Midas frowned, "I really thought that you were completely unaffected when I was so angry with you..."

"Yep, that's the illusion... It's a bit of a risk too though. I didn't know what kind of man you were. Sometimes no reaction elicits a rage like no other; I was hoping you'd be the kind to be dismissive."

"I would say I was; it confused and annoyed me, so I just wanted you out of my sight..." Midas took Shade's hand again, holding it while giving a slight laugh. "It's suddenly hard for me to believe I felt that way about you..." Shade looked for a moment at their hands; does he like holding hands? Is he the physically affectionate type outside of sex? "So, why the problem with small spaces? If you don't mind sharing."

"That-" Shade took a breath; that man... Everything always goes back to him... "Small spaces bother me because my father used to lock me in the closet whenever he went somewhere. For about six years, a good portion of my time was spent in a room about this size," Shade glanced around the elevator.

"That's- Horrible; I'm sorry," Midas rubbed his thumb on Shade's palm. "Was it just you and him then? No one to call him out on that?"

"My mother passed when I was six. Someone did call the authorities once but my dad had prepped me for that possibility- So, I lied to them; between that and him being a fairly wealthy man, nothing came of it."

"Wealthy?" This was starting to sound familiar to Midas.

"Yea, he did something with finances.
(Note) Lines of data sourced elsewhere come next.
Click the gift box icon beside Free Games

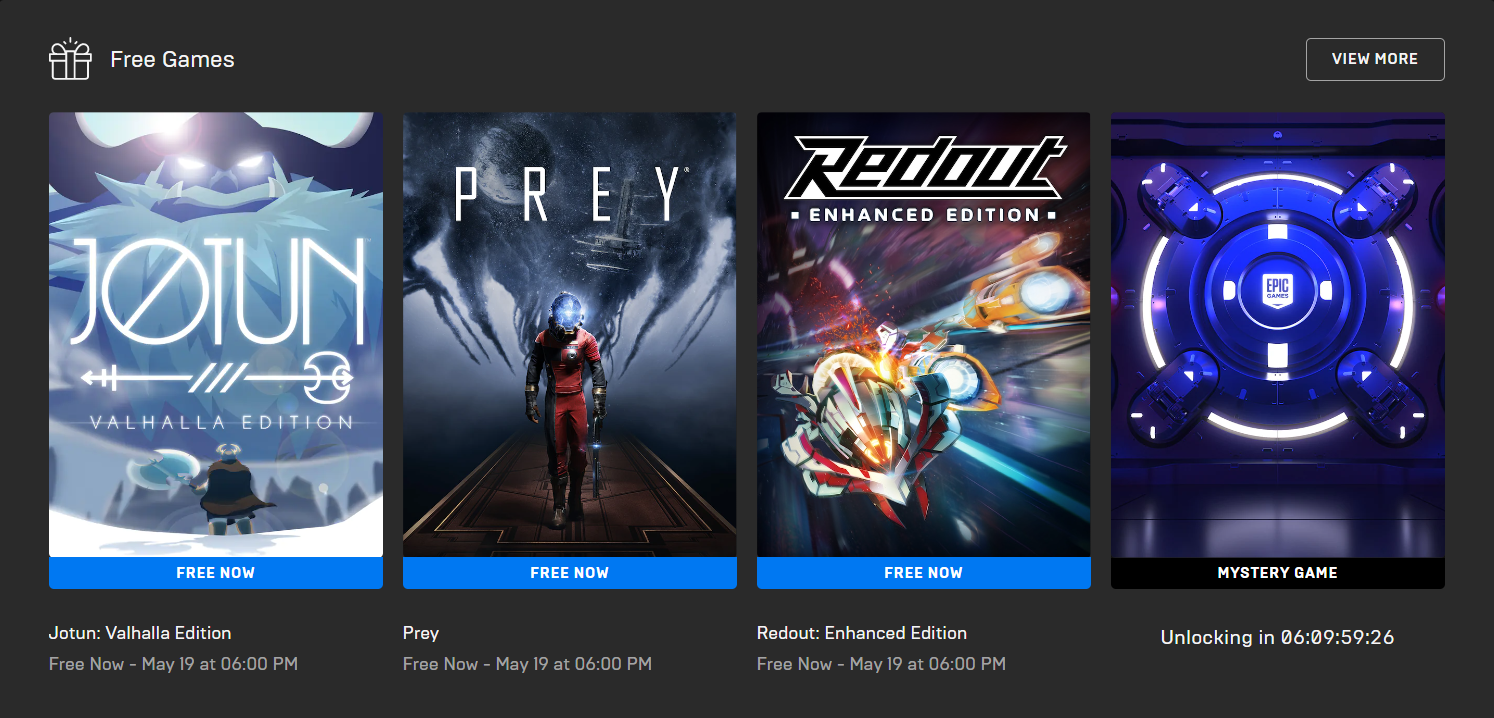coord(70,59)
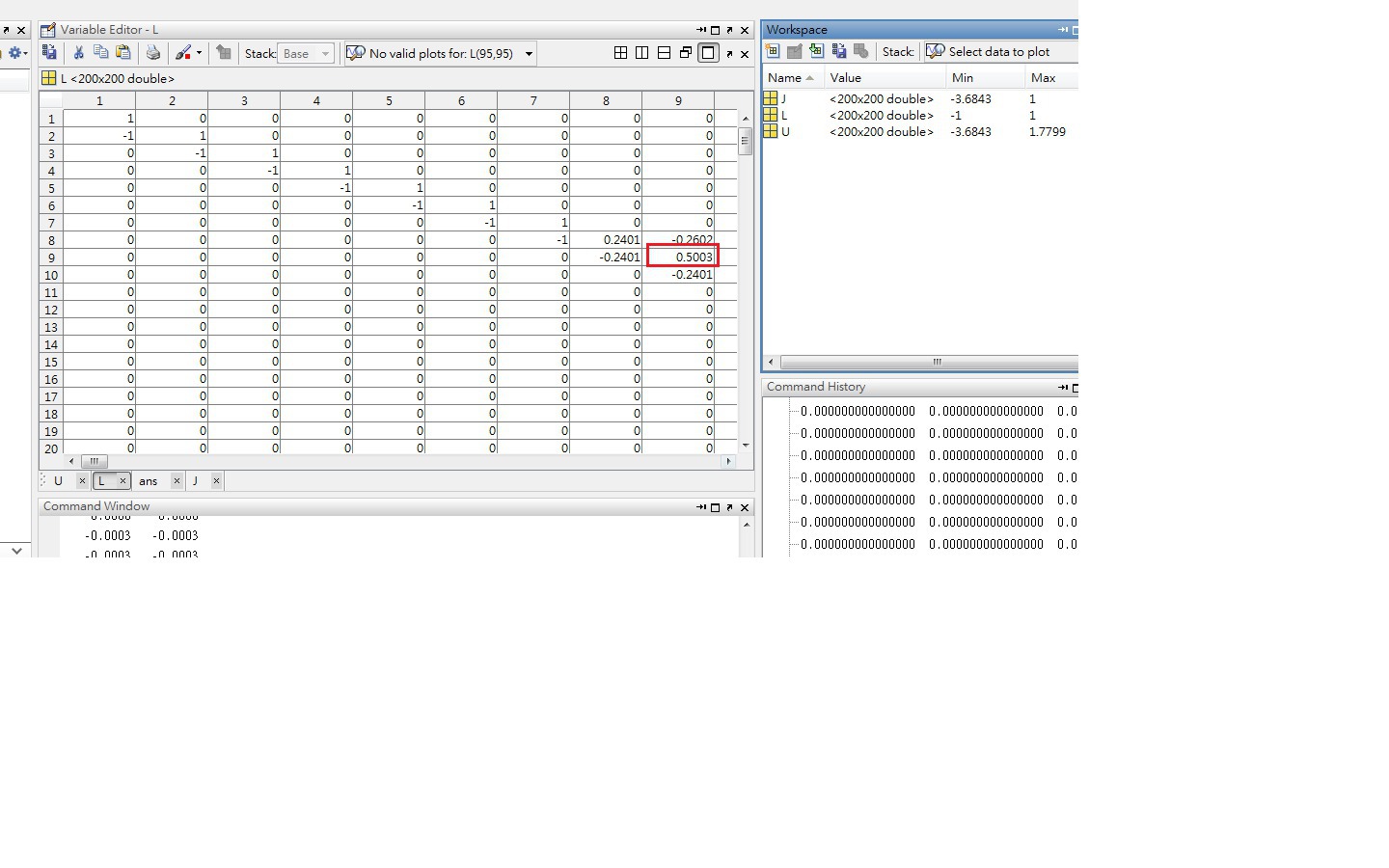Click New Variable icon in Workspace toolbar
Viewport: 1389px width, 868px height.
773,51
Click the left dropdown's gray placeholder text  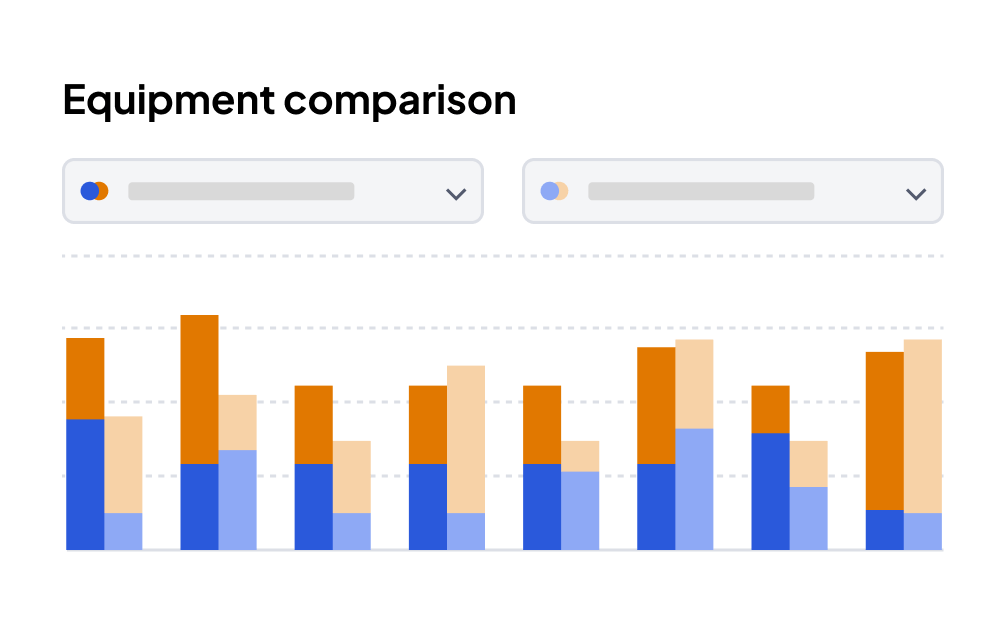point(241,191)
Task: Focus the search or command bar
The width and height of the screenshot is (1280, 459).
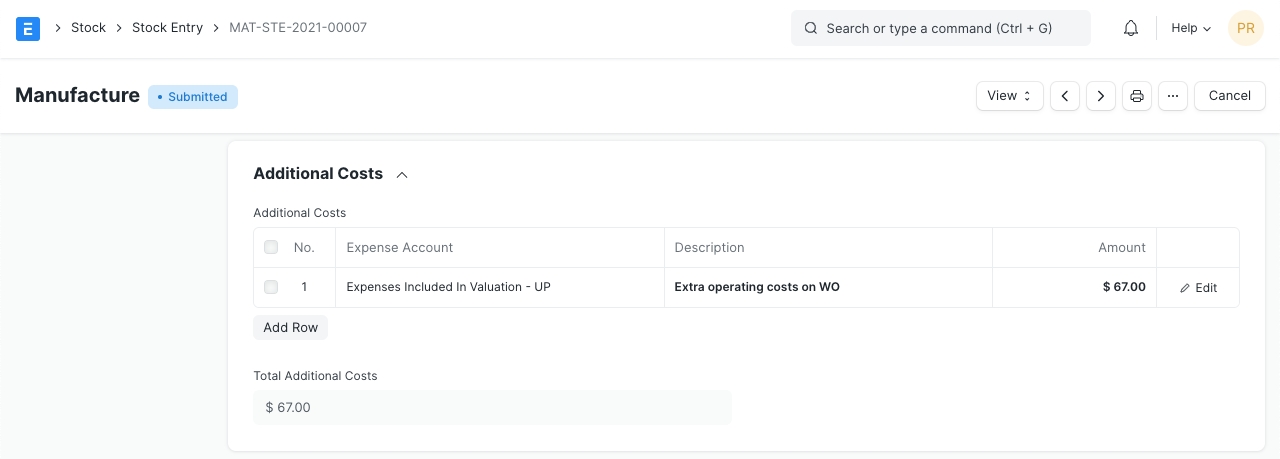Action: click(940, 28)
Illegal things..."

"Like me..."

"Only if you were to rid yourself of any sort of moral or ethical inclinations, then sure," Shade said a little dismissively. "You mostly work in high-value goods and laundering; I'm pretty sure my father was involved in much darker things..."

Something was pulling at Midas' mind; something about a basement room and a locked door. Then he began to more clearly remember an incident from when he was young, still eighteen. "I think I crossed paths with a man like that once- Sort of. Only I thought..." Midas trailed off, looking down. He let go of Shade's hand and began to tap his fingers, thinking. Shade looked at him, tilting his head. "I thought the kid was a little girl..." Midas looked at Shade; could it have been? "When I was eighteen, before my curse, I was just a thief. I broke into a man's house on Christmas Eve, when I knew he was at a party. I had emptied his safe and was searching the rest of the house for anything valuable. I came across a locked closet; inside was- What I thought was- A little girl." Midas' eyes scanned over Shade. "The kid was otherwise unharmed. They told me their dad kept them in there when he leaves. They had long black hair; I assumed a little girl... Did you have long hair when you were young?" Midas asked him nervously.